§ RECORD SET:
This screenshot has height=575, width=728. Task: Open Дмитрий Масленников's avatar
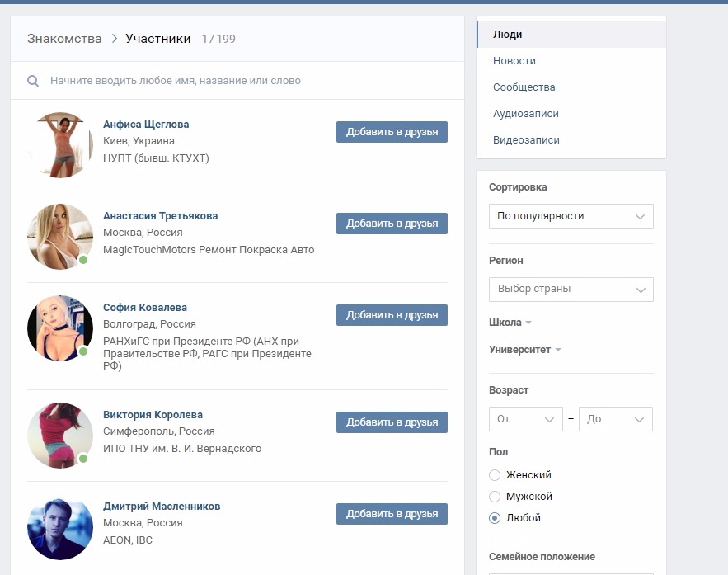[60, 527]
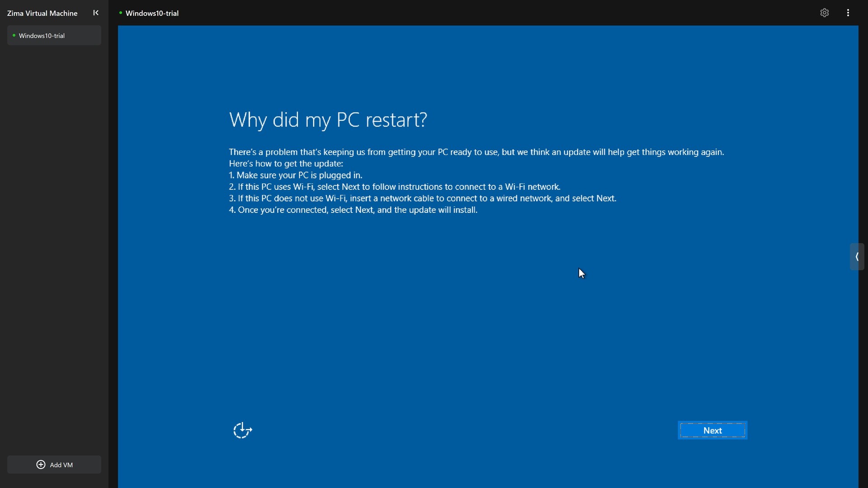Image resolution: width=868 pixels, height=488 pixels.
Task: Click the Ease of Access icon
Action: [243, 430]
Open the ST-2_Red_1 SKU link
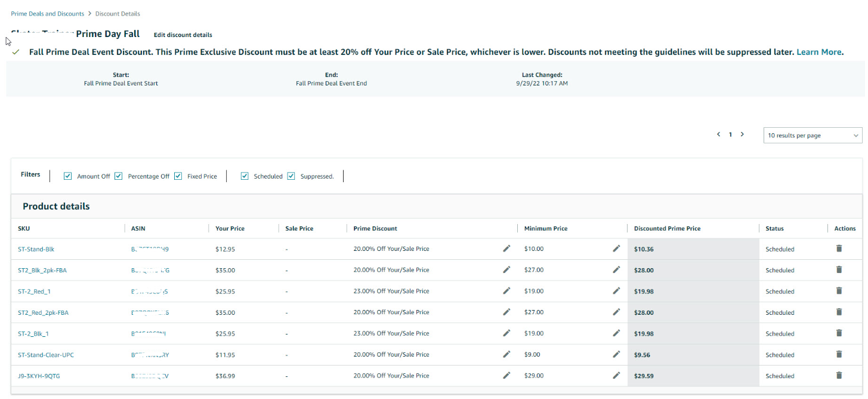 coord(34,291)
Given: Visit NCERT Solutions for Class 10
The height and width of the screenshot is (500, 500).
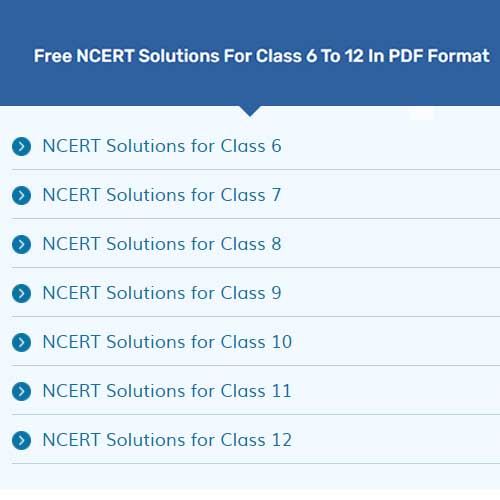Looking at the screenshot, I should [x=167, y=342].
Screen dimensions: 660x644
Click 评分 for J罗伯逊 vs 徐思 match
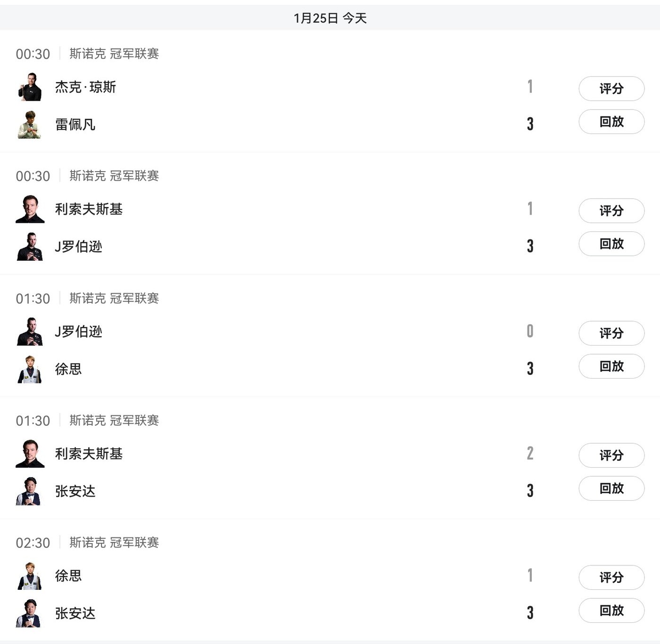[x=611, y=333]
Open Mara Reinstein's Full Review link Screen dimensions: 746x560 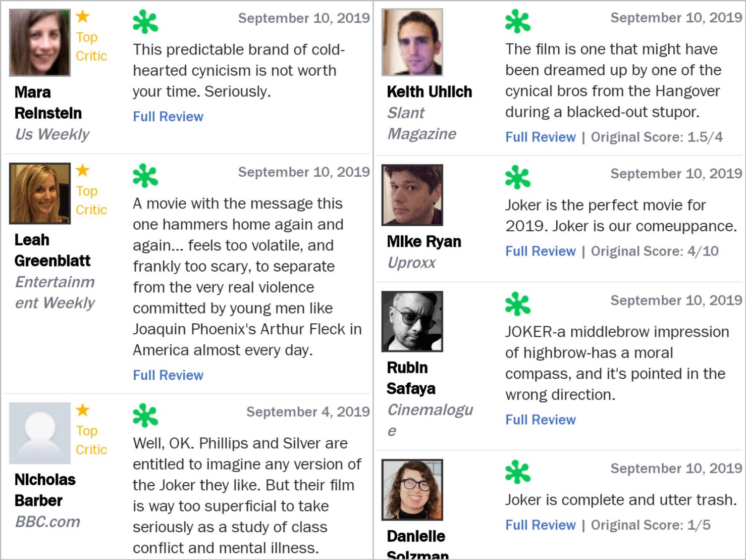(x=168, y=117)
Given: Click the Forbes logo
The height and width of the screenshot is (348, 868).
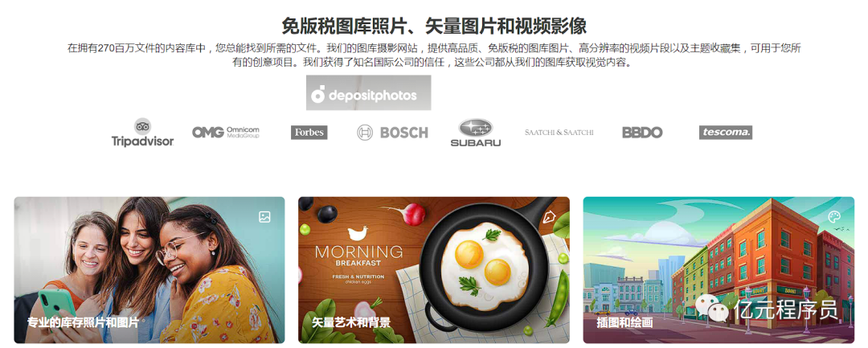Looking at the screenshot, I should click(x=309, y=133).
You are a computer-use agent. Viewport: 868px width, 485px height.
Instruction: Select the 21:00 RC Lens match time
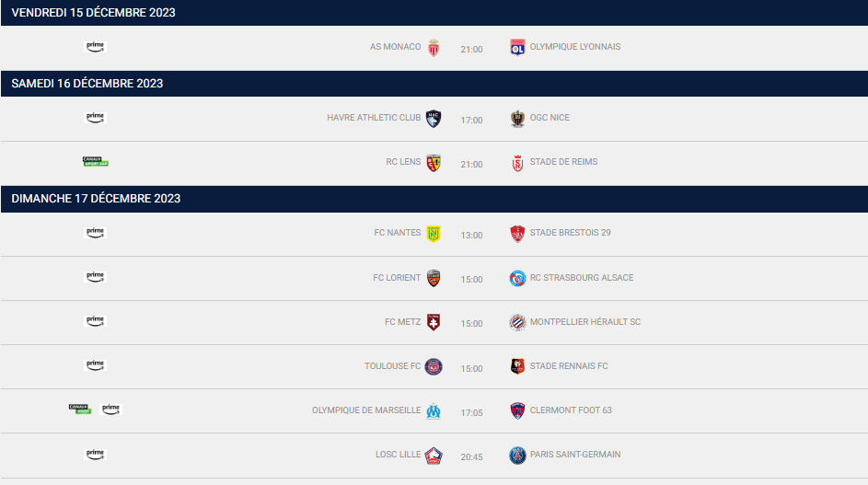471,165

§ OBJECTIVE:
Copy out the records word for word, beginning at the line that has "Given: Click the Forbes logo" and running through the end of the records. Leave the pictures out of your answer.

§ EXERCISE OUTPUT:
Given: Click the Forbes logo
The height and width of the screenshot is (348, 868).
Looking at the screenshot, I should click(x=309, y=133).
You are a computer-use agent. Viewport: 868px width, 485px height.
Instruction: Select the 21:00 RC Lens match time
471,165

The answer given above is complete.